Joel Kotkin sees a new power elite and a new political paradigm emerging from behind the ruins of George W. Bush’s failed administration. The whole essay is worth reading. Here’s a taste:
How much things have changed in the past few decades! Hollywood once split its loyalties carefully among the parties; its only president came from its right. Now, as much as 80 percent of its largesse flows to the Democrats. The schism between Obama supporter David Geffen and those hanging tough with Clinton is important, not only because of how it reflects Hollywood’s endemic pettiness, but because much of the party, instead of regarding these wealthy prima donnas as deluded minstrels, now treats them as enlightened policy gurus.
Not long ago, Silicon Valley was a bastion of middle-of-the-road Republicans like former Congressman Ed Zschau. But as power once vested in industrial firms like Hewlett Packard has shifted to software and internet-based companies, high-tech politics have shifted both left and dark green. The rising powers of the 21st Century Valley, firms like Google and eBay, generally don’t worry about trifles like groundwater regulations or factory emissions since they don’t manufacture anything. Nor do they worry much about labor laws, because their own employees tend to be young, well-educated and well-compensated. This makes it easier to curry favor with enviro-friendly, left-leaning politicians like former Vice President Al Gore.
Perhaps most important of all have been the changes on Wall Street, whose power extends deeply into both Hollywood and Silicon Valley and which now stands as one of the predominant sources of funds for federal office-seekers and related political action committees. Long the bastion of the old Republican establishment and a backer of Bush in his two presidential runs, Wall Street in 2006 gave more money to the Democrats, and that trend seems to be accelerating along with the implosion of the Republicans.

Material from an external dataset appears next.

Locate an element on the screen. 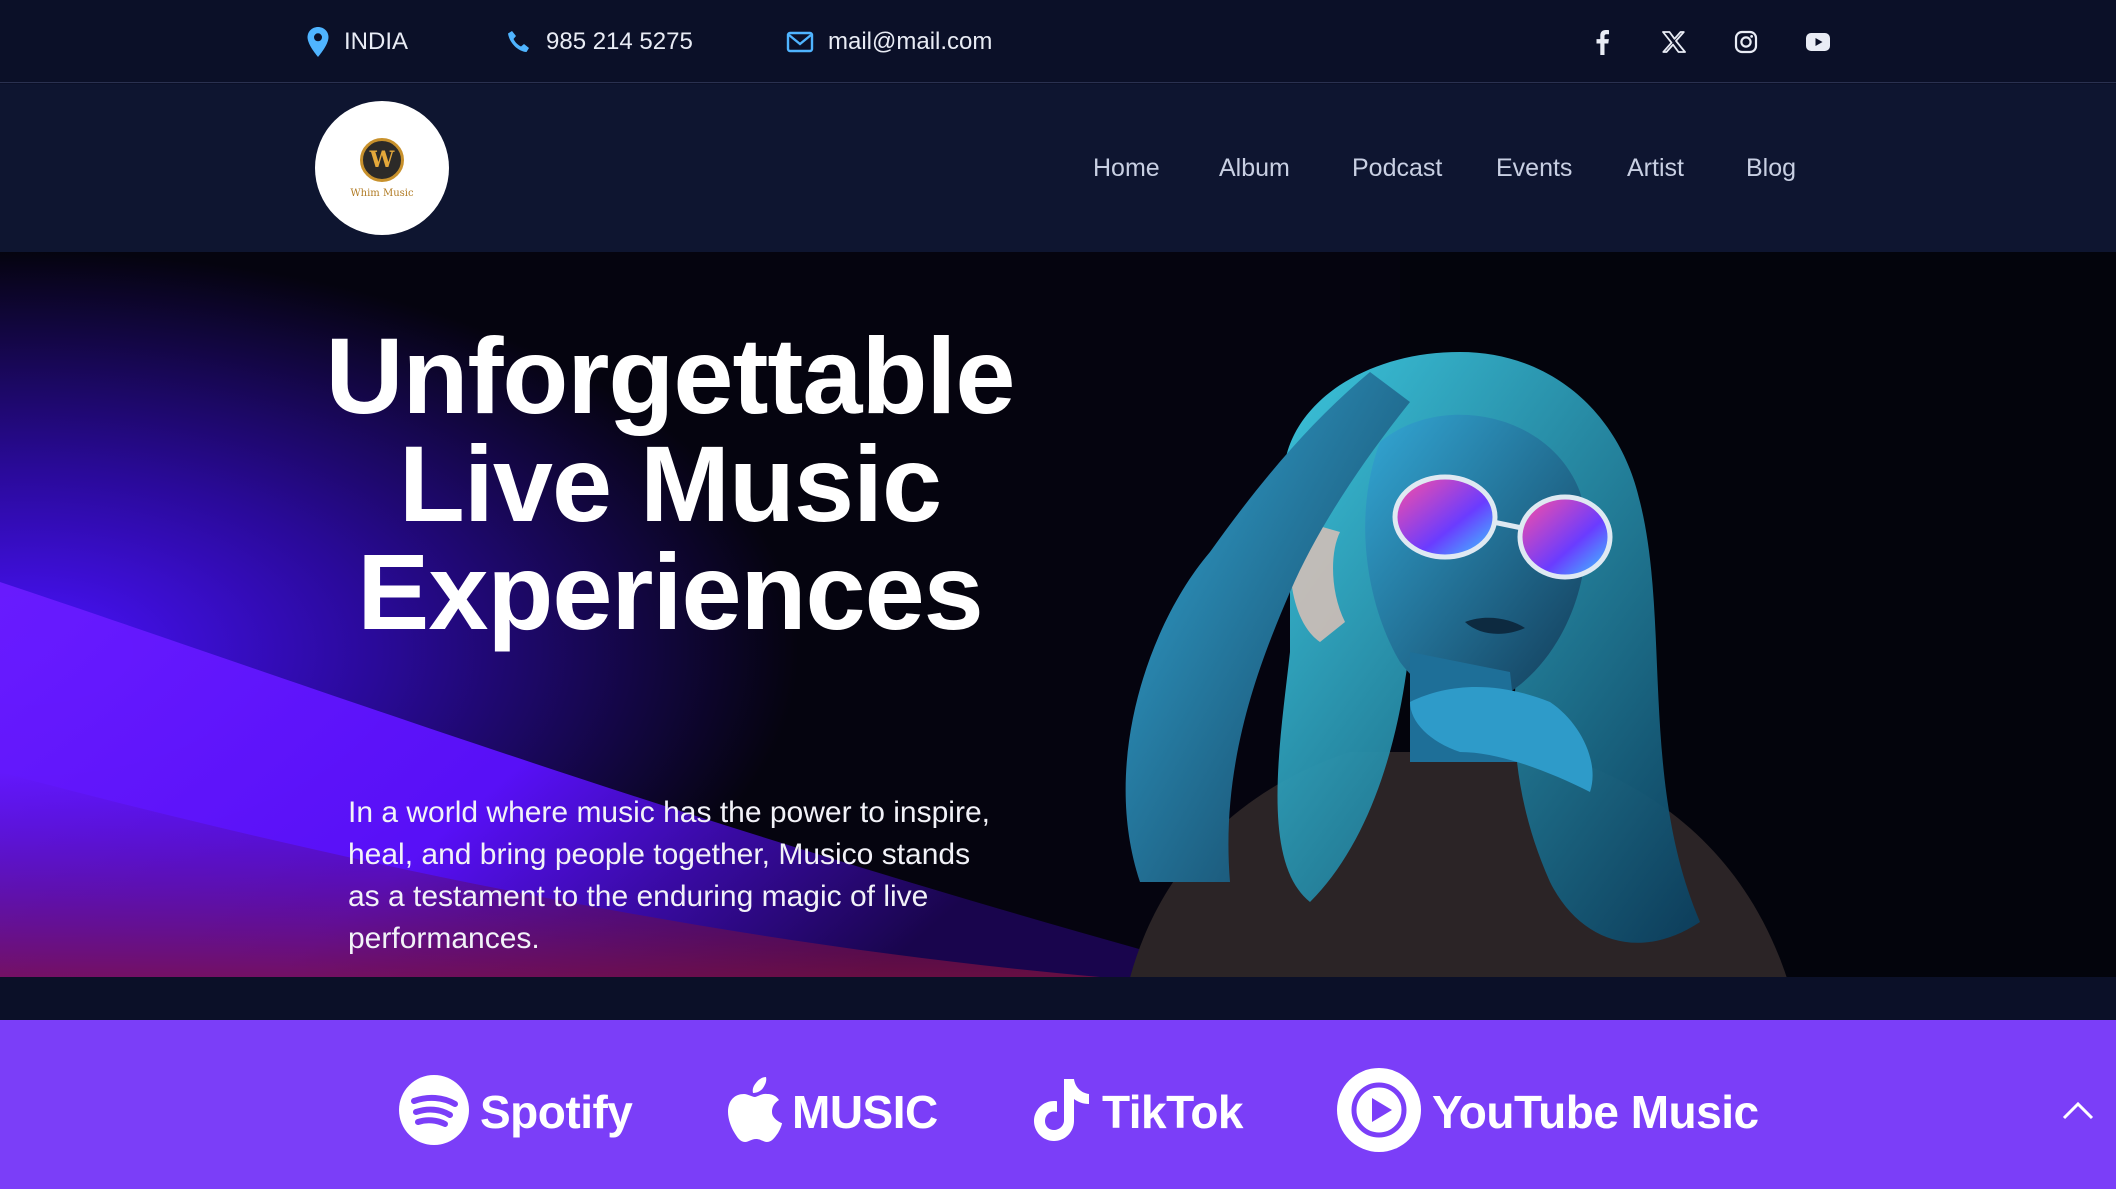 The height and width of the screenshot is (1189, 2116). instagram-icon is located at coordinates (1746, 42).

How did this corporate power shift occur so quickly and dramatically? To a large extent, the answer lies in the utter failure of George W. Bush and his administration. Bush came to office with the support of a Sun Belt elite that drew its wealth and power from the great economic surge west and south after World War II and for nearly a quarter-century dominated American political life
Donors from this group of businesses propelled the careers of such substantial figures as Arizona’s Barry Goldwater, and California’s Richard Nixon and Ronald Reagan. Arguably, their final triumph, helped by the demographic shift to the South and West, lay with Newt Gingrich’s 1994 congressional takeover.
Back in the late 1970s, founding fathers of the Sun Belt power grab, such as oilman Henry Salvatori and Litton Industries founder Tex Thornton, shared with me their conviction that the old Eastern establishment lacked the power and conviction to lead the country. They felt America needed to be guided by more vital, more clear-headed leaders. Economic malaise of the Jimmy Carter years, as well as the perception of America’s weakness both against the Soviet Union and terrorist states such as Iran, lent credibility to these beliefs among a large part of the public.
Like most successful elites, these leaders possessed a relatively coherent agenda. It centered on gaining a free hand over the nation’s natural resources, a low-tax economic policy and support for a strong national defense. The divisive moral agenda, particularly helpful in wooing working-class and Southern voters, was grafted on later but was never widely embraced by the right’s corporate funders.
Bush’s disastrous tenure has pretty much destroyed his backers’ credibility on all three issues. High energy prices and shifting climate-change politics have decimated the traditional agenda of oil and gas companies. An uneven and poorly shared economic expansion has convinced many middle-class erstwhile conservatives that Bush’s low tax, pro-business policies do not really work for them. Finally, the catastrophe in Iraq has undermined support for the overt, aggressive national defense policy long supported by Sun Belt conservatives and their defense industry allies.
Once they recover from their post-Bush euphoria, however, traditional liberals should realize that the ongoing power shift does not necessarily signify the rise of a populist agenda. The wealthiest fifth of Americans are now equally likely to be Democrats or Republicans, a shocking shift from the nearly 70 percent Republican cast of this same quintile just two decades ago. The “party of the people” increasingly now must appeal as much to the affluent as the working-class voter.
I’ve been struggling for a “big picture” that explains the changes in politics in the past couple of years that goes beyond the tactical novelties like the netroots and YouTube. Kotkin’s is pretty coherent.
A possible flaw, however, is that his analysis completely omits 9/11, the jihad against the West, the “war on terror.” Or, is he implying that 9/11 is no longer pertinent, the war on terror is quiescent, and that whole policy arena doesn’t cut politically anymore? That would come as a huge, rude surprise to the blogospheric right, who think the war on terror is the only issue. But maybe that’s the case.